[start of Given passage]
Let $O_1,r_1,r$ be the center of $\Gamma$, radius of $\Gamma$, and radius of $\omega$, respectively. Let $M=ST\cap \Gamma$; it's well-known that $M$ is the midpoint of arc $AB$ not containing $S$. Let $Q$ be the intersection of tangent $BB$ and $(STB)$; then $QB\perp AB$ and $QS\perp TS$, and we want to show that $A,O,Q$ are collinear. Now $\angle{BQT}=\angle{BST}=\alpha$, so \[ \frac{AT}{OT}\frac{AB}{QB} = \frac{AT}{r}\frac{TB\cot\alpha}{2r_1\sin{2\alpha}} = \frac{TS\cdot TM}{4rr_1\sin^2\alpha}. \]But $\triangle{MTA}\sim\triangle{MAS}$ by simple angle chasing, so $MT\cdot MS = MA^2 = 4r_1^2\sin^2\alpha$. We thus obtain \[ \frac{AT}{OT}\frac{AB}{QB} = \frac{TS}{MS} \frac{MT\cdot MS}{4rr_1\sin^2\alpha} = \frac{OS}{O_1S} \frac{r_1}{r} = 1, \]whence $A,O,Q$ are collinear, as desired.
[end of Given passage]
Instructions for the task
List every symbol that the geometry proof introduces with the word "Let," and state what each one stands for.
[start of Supplied information]
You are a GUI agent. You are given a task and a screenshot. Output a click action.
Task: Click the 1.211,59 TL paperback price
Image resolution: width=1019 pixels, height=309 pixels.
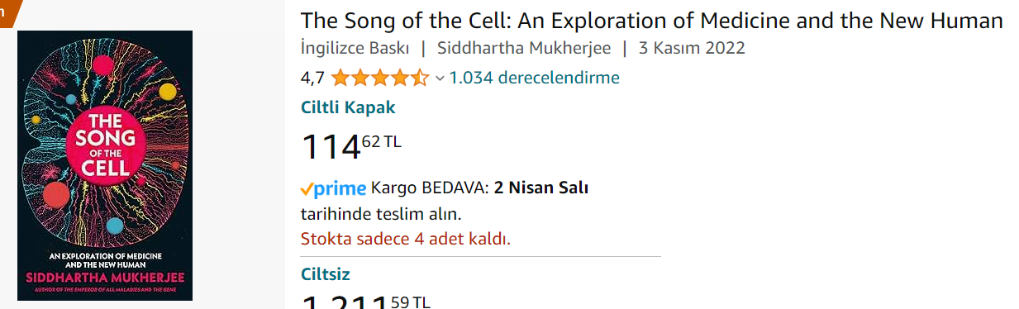(366, 301)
[end of Supplied information]
Final result
- O₁: the center of Γ
- r₁: the radius of Γ
- r: the radius of ω
- M: the intersection of ST and Γ
- Q: the intersection of tangent BB and (STB)